Chuck’s entire demise might have been prevented if he hadn’t decided to show up at Prince’s Olympics headquarters to rejoice in the form of a peace offering. Prince recognized it for what it was: the billionaire rubbing his nose in his defeat. Chuck’s worst enemy is himself.
The episode’s B-plot revolves around Taylor Mason, Ax Cap’s one-time prodigy. When old-timers Mafee and Dollar Bill drop by for a visit, they also begin to lure mild-mannered merchants Tuk and Ben Kim away from the company, no doubt hoping to recreate that old Ax Cap magic. Tuk and Ben’s manager, Philip, new to the company, is happy to let them go when it is really time to move on.
But Taylor believes that this will make Philip appear weak. Rather than allow a rival to damage his reputation, Taylor unleashes a full Samuel L. Jackson in “Pulp Fiction” verbal firing on Mafee and Dollar Bill, scaring them off their attempt to pry Ben and Tuk away. . Philip is thankful for the help afterwards, though he tells Taylor he suspects Ben and Tuk aren’t the only ones yearning for the good old days of Ax Cap.
Taylor, who has struggled all season with Axe’s influence, seems chastened. But no one on this show stays chastised for very long.
I’d like to give a special shout-out to veteran actor Kenneth Tigar as state senator Clay Tharp, a rare Republican ally of Chuck who is eventually dragged to Prince’s side. He delivers a dignified performance that centers on Chuck’s sympathy for Tharp after his wife’s death, a sympathy he can no longer repay with support.

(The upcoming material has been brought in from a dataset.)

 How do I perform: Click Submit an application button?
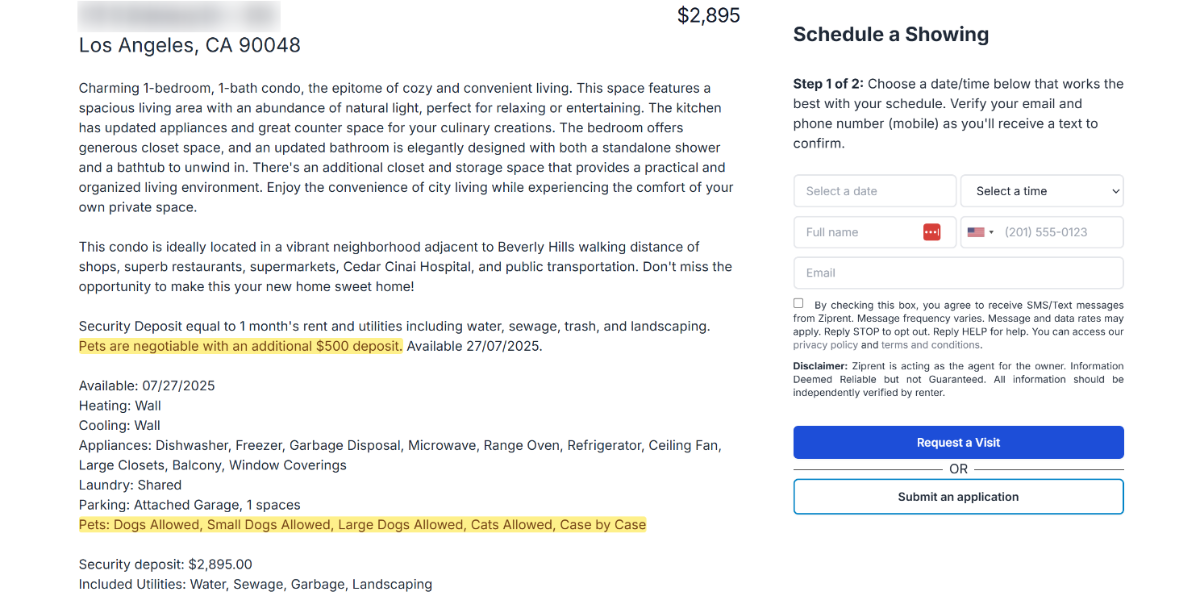(x=958, y=497)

For you reference spotters out there, this episode was packed with them. Basketball? Prince compares himself to coach Pat Riley. “The Godfather”? That’s the name Chuck gives to Riley, while Mafee quotes “Be my friend” from the opening scene of the film. The Coens? Ben Kim quotes the Dude when describing his time at Prince Cap as “strikes and gutters,” à la the Dude from “The Big Lebowski.” wrestle? Senator Tharp tips the hat to grappler Ken Patera.
Some are less likely to enter reference territory: Taylor paraphrases the entire “Say ‘what’ again” speech from “Pulp Fiction.” For the literary mind, William Kennedy’s Albany-based cycle of novels also gets its flowers. Bob Sweeney invokes the name of Stephen King arch villain Randall Flagg when describing Prince’s feelings about Chuck. And a judge compares Chuck’s legal approach to the Sex Pistols’ ‘Anarchy in the UK’; the song concludes the episode, and it’s arguably the series’ most shocking music cue yet.